Альбинос. О Леониде Бородине, ч. 1

                1.
    Этот человек сам написал о себе, назвал книгу «Без выбора», и тем отсек иные подходы к своей биографии. Одни сочтут название  неточным,  другие  – свяжут  со склонностью автора к фатализму.  Действительно,  трудно поверить, чтобы кто-нибудь выбрал себе  аресты, тюрьмы, этапы, мытарства, а Бородину выпало их на двенадцать лет. Но  стройный подтянутый человек, которого  видишь  в книге на фотографиях, не похож на тех, кто бросается словами.
 
    «По самому большому счету я прожил легко и светло», - настаивает Бородин и опять вызывает недоумение: да это же всё равно, что сказать: «Я любил ее за то, что она разбила мне жизнь».

    Какой-нибудь психиатр усмотрел бы в подобных признаниях склонность к саморазрушению,  предположил бы: натура Бородина устроена так, чтобы видеть свое счастье в своем же несчастье. И, скорее всего, не ошибся бы, если «несчастье» воспринимать исключительно в бытовом значении,  забыв о «чисто русской тяге к чрезвычайности» (Б.Пастернак).   Да и сам Бородин замечает: «К сожалению, «героизация» сознания не только мобилизует личность,  но и деморализует, точнее, может особым образом повлиять на личность в тех сферах бытия, каковые объявляются вторичными». Так это или нет, но жить без героики скучно. Невыносимо. Помните у  Николая Гумилева:  «И пока к пустоте или раю/ Необорный не бросит меня,/ Я еще один раз отпылаю/ Упоительной жизнью огня».

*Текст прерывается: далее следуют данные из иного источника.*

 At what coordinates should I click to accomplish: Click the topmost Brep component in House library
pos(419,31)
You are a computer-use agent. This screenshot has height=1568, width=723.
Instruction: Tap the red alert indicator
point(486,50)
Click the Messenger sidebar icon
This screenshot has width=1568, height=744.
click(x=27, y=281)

    Духовной родиной Бородина были книги, географической -  Россия, точнее Байкал. Они и  сформировали его; про такого человека  устами Версилова («Подросток») говорит Достоевский:  «У нас создался веками какой-то еще нигде невиданный высший культурный тип,  которого нет в целом мире – тип всемирного боления за всех… Он хранит в себе будущее России».
               
    Так повелось, что те, кого мы называем мыслителями, пророками, имели слабость связывать будущее с человечностью, словно оно, будущее,  приходит затем, чтобы оправдать привычку к словам или опровергнуть пророчества. Будущее - слишком безопасное место, чтобы не воспользоваться его гостеприимством. Оно, безразличное к Правде, пристрастно к Идее. В пространстве грядущего эти высокие материи редко соединяются. Может быть, потому будущее и окутано обаянием вечных надежд? Зато пройдя, оно превращает нас в яростных обличителей. Таково свойство человеческой зоркости: на остатках былых заблуждений простирать руки к новым, каким-нибудь сверхчеловеческим идеям о вечной молодости, бесконечном счастье. А проблемой была и остается обыкновенная человечность,  которой тот же Версилов вменяет: «…осчастливить непременно и чем-нибудь хоть одно существо в своей жизни, но только практически, то есть в самом деле…».
 
    Судьба поместила Бородина на такую почву, где сострадание, участие в чужих бесчисленных бедах могли бы сломать человека, будь он мельче и послабей. А главное,  не столь поглощен исканием правды, которое в его случае  связано с  представлением о подвигах, странничестве, приключениях, близкими духу рыцарства и высоких страстей.  Правда важна для него как осмысляющее начало жизни – то, что для верующих вмещает понятие Бог. Недаром Валерия Новодворская, диссидентка  диссиденток «Западного выбора», всегда безупречная в вопросах чести, назвала «русиста» Бородина «рыцарем прощального образа».                .               
                2.
    Если признать, что век гуманизма кончился и больные времена отличились (не раз!) расчеловечиванием, то придется повторить, что  высший разум вышел из всего этого не в лучшем виде и подобно богине победы на пороге мгновения не застыл. Гибельность не бывает одноразовой.  Она проходит через судьбы людей.  Однажды   (Бородин называет эту пору «тихим сном веры») он узнаёт: его отец – враг народа.
 
    Такие открытия никогда не проходят зря. Они наполняют человека иным содержанием – о природе добра, справедливости. Способствуют изменению зрения. Так и юноша Бородин начинает понимать, что он внутри страшного мира, сам вобрал его зло, и, отдавая себе отчет, признает, что вместо возвышенно прекрасной национальной жизни страна имеет идеологическую догму, обслуживающую политическое заблуждение: «Меня никто не учил ТАК видеть и знать, то есть как бы  не видеть и не знать, этот способ самозащиты от чужого страдания я получил по совокупности всего воспитания в советском обществе, где реальны только собственно советские люди, а несоветские – они как бы и не люди вовсе». Он впервые видит других за рядами колючей проволоки, внизу котлована: они кажутся существами иной расы, «в одинаковых телогрейках-бушлатах, в одинаковых шапках, все на одно лицо»… «Не знаю, существовало ли еще место, где на квадратный метр земли приходилось столько трагических судеб!». Бородин добавляет: «Уже не вспомнить, кто первый сказал, что «зэки» не все нелюди, что полно там безвинных, или без вины виноватых, или, если и виноватых, то в пустяках». И что совсем не вмещается в его голове: социализм созидается заключенными. Это он понял в Норильске, куда восемнадцатилетним приехал работать после исключения из ленинградского университета.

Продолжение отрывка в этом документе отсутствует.